I rec'd the following from WashingtonVotes.org. The legislature carried over something more than 2000 bills from their last session and they've added almost another 1000 since Monday. If you're tracking the process the proposed "cut-off" dates for bills in either house are given below.


2014 cut-off dates – when and how bills will move this year
Lawmakers introduced another 206 bills on Wednesday, bringing the total number of measures before them to 3,003, including carryovers from the 2013 session. Many of these bills won’t see the light of day, which prompts the question: Just how does the legislature manage such a large workload?

Here’s how it works.

Deadlines for committee and floor action set the cut-off dates, after which bills not acted upon are considered dead. No piece of legislation is truly “dead” until the legislature adjourns at the end of its two-year cycle, but cut-off dates drive the strategies and tactics members use to move bills through the legislative process.

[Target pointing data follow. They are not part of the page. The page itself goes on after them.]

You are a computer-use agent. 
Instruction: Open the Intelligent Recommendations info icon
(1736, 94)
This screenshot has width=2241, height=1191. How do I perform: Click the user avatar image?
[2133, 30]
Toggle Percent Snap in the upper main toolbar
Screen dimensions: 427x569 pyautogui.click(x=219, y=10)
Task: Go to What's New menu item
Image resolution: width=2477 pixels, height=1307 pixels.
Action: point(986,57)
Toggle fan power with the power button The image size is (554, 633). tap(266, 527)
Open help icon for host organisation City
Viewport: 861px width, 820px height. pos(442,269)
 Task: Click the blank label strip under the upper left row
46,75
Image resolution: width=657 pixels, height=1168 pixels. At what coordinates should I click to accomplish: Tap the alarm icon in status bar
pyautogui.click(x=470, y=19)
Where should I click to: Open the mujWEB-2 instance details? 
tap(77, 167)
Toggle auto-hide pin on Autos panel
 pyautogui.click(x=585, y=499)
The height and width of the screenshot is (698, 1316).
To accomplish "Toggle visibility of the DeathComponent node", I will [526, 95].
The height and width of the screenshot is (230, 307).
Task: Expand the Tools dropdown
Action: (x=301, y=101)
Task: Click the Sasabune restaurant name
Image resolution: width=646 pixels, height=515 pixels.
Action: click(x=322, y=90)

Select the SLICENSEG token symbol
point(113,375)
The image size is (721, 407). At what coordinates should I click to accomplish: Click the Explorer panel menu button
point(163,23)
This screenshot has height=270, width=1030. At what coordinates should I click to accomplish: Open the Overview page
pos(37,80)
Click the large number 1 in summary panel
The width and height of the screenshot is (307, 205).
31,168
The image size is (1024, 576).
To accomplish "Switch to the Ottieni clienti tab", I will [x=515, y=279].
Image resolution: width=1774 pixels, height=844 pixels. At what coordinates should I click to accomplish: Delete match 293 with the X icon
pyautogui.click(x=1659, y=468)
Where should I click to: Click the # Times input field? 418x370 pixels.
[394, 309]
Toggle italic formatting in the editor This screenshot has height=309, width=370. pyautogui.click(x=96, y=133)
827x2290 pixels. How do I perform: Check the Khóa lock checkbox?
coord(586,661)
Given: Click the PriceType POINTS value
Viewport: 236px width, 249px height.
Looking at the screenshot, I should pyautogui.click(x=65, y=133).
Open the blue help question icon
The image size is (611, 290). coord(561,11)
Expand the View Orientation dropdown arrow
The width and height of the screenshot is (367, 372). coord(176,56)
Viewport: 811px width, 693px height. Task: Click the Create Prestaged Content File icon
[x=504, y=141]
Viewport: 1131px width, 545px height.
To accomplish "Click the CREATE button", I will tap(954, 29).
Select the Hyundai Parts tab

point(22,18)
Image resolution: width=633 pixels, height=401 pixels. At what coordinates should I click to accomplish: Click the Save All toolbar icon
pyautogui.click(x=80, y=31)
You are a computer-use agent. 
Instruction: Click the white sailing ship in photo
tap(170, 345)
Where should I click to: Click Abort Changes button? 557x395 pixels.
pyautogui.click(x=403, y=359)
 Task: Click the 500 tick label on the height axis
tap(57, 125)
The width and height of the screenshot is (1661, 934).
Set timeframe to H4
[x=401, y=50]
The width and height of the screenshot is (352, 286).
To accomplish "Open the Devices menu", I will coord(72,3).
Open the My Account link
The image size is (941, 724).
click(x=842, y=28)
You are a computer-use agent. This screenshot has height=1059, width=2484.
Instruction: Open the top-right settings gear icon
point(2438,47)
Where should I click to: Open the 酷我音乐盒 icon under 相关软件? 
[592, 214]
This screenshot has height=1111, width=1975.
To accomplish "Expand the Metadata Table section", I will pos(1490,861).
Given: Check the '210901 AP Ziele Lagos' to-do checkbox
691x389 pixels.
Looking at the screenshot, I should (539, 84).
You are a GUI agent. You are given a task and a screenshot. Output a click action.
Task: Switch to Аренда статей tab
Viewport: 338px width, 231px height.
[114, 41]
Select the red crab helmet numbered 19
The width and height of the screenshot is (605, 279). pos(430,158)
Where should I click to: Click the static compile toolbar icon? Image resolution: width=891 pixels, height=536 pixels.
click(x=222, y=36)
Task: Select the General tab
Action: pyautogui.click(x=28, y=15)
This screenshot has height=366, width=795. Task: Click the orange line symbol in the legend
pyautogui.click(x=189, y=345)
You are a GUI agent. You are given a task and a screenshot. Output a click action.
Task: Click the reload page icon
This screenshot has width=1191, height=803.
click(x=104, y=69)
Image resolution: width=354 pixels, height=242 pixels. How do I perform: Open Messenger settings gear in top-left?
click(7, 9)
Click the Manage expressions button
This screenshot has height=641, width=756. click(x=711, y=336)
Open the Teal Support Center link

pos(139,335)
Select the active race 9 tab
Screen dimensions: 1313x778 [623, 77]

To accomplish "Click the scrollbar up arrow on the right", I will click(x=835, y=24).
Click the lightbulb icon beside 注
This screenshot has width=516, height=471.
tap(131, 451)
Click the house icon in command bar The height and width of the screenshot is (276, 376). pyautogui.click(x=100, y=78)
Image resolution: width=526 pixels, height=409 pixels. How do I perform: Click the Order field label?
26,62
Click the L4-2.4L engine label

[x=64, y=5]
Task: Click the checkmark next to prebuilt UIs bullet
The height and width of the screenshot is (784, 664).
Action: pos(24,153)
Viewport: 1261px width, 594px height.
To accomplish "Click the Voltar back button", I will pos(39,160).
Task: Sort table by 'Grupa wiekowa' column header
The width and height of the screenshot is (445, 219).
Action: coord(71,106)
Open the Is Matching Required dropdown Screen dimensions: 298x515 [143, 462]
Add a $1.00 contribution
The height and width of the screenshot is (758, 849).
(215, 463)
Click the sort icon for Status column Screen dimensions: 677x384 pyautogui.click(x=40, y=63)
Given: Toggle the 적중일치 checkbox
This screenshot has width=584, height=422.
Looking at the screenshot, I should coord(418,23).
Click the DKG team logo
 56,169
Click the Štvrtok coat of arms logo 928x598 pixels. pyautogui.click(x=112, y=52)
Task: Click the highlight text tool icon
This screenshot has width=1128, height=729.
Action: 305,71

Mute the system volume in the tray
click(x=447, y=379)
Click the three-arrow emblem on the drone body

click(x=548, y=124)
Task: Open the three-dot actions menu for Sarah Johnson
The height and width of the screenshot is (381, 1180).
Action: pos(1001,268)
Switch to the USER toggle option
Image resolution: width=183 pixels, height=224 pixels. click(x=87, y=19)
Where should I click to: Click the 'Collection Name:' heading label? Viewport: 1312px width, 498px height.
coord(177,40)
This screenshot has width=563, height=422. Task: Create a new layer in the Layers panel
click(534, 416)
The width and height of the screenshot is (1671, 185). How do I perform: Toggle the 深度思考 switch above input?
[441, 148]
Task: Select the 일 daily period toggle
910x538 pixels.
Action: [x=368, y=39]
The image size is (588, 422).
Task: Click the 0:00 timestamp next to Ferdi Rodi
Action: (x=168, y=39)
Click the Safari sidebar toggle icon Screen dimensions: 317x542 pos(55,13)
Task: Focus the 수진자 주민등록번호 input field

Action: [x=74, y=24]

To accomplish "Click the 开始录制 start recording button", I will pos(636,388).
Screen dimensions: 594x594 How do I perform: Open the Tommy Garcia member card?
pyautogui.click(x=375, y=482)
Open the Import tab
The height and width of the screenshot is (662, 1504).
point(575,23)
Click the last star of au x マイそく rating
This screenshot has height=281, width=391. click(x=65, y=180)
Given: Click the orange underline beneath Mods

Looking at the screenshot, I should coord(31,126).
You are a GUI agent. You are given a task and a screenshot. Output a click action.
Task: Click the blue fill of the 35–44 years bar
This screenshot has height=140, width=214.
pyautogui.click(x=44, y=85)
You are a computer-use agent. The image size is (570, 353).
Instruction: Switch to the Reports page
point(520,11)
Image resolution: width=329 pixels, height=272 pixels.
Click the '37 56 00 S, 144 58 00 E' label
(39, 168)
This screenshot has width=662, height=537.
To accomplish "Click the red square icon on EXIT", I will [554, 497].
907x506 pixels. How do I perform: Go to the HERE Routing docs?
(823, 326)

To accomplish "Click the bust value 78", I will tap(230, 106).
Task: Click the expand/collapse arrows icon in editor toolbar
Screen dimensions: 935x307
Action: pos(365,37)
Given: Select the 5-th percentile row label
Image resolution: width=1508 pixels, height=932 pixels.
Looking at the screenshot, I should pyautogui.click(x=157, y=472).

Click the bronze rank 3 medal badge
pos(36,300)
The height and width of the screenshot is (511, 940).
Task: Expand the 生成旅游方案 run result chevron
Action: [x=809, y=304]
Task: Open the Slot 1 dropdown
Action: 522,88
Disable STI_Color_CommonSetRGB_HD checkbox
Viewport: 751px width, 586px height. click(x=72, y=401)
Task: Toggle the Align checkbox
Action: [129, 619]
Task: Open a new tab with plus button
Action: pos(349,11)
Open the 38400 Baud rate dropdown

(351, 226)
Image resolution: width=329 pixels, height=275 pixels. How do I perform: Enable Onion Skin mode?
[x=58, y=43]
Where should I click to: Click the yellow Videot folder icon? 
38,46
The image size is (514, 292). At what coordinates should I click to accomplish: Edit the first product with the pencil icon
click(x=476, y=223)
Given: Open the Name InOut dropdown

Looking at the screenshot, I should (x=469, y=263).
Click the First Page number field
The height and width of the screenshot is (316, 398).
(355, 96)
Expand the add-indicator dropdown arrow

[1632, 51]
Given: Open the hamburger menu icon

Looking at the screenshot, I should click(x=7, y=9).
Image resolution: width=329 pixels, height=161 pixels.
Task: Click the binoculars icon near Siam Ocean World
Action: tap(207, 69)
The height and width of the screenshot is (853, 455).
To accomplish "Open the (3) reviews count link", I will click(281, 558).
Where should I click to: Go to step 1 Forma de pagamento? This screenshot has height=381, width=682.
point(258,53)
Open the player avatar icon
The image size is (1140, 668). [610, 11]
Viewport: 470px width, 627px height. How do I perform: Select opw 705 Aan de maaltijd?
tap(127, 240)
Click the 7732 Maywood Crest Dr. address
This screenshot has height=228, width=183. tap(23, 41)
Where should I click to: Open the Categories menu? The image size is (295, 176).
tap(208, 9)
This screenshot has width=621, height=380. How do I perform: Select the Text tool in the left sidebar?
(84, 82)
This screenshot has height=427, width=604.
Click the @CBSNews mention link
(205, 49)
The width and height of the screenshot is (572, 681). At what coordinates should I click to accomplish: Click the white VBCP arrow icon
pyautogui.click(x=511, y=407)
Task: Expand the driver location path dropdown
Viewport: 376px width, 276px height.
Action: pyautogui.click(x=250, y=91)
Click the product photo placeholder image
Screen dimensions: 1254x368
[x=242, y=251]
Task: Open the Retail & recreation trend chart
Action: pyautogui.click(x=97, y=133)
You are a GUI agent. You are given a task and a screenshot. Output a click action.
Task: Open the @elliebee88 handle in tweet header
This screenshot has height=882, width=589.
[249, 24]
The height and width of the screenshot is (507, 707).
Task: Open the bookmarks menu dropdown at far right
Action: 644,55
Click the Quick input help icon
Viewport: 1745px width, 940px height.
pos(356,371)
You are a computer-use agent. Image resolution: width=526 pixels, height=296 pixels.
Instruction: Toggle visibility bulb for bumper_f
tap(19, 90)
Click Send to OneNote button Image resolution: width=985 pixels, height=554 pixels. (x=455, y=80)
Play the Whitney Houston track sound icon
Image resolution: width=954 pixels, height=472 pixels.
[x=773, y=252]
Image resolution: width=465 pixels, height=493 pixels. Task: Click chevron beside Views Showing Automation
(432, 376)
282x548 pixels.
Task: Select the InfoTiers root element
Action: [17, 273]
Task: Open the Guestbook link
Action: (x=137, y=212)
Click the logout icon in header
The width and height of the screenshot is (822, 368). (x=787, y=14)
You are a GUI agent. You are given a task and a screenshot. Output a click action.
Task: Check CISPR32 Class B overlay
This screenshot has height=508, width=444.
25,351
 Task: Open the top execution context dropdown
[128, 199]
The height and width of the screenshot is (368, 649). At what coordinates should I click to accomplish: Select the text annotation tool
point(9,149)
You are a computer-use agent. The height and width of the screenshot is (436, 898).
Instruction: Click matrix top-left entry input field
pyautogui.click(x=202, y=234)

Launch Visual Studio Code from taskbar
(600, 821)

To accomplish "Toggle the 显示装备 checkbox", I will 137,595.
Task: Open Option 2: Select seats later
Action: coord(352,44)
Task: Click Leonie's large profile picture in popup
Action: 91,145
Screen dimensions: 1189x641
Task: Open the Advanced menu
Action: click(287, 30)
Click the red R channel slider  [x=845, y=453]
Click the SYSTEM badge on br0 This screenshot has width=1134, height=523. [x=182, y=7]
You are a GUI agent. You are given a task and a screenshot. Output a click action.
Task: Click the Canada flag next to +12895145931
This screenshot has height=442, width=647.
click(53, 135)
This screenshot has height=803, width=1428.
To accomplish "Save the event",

Senate Concurrent Resolution 8408 sets the deadlines for this session. The cut-off dates for 2014 are:

• Friday, February 7th, the 26th session day, is the cut-off date for committee reports on bills in their House of Origin. After this date, House committees may only consider Senate bills that have passed over to the House, and Senate committees may only consider House bills. Fiscal and transportation committees are exempt from this deadline.

• Tuesday February 11th, the 30th day, is the final day to read fiscal and transportation committee reports. This includes bills passed out by the Finance, Transportation and Appropriations committees in the House, and the Ways and Means and Transportation committees in the Senate.

• Tuesday, February 18th, at 5:00 p.m. of the 37th day is the deadline for floor action on House bills in the House and Senate bills in the Senate.

• Friday, February 28th, the 47th day, is the deadline for committee reports on bills from the opposite chamber. Once again, fiscal and transportation committees are exempt from this cut-off.

• Monday, March 4th, the 50th day, is the deadline for committee reports on bills from the opposite chamber by the House and Senate fiscal and transportation committees.

• Finally, on Friday, March 7th, the 54th day, neither chamber may consider any measures other than initiatives from the people to the legislature, budget-related bills and matters related to differences in bills passed by both houses.

One of the key “loopholes” in this last deadline is “matters pertaining to the budget and matters necessary to implement the budget.” Bill writers in Olympia usually find ways to relate nearly any bill to the budget, if the measure has enough support in either the House or the Senate. These are internal house rules--they do not have the force of law and are not enforced by the courts, so they can always be suspended by a majority vote.

The bottom line: cut-off dates are tools for managing a massive workload, but they never get in the way of the political will of a majority of lawmakers.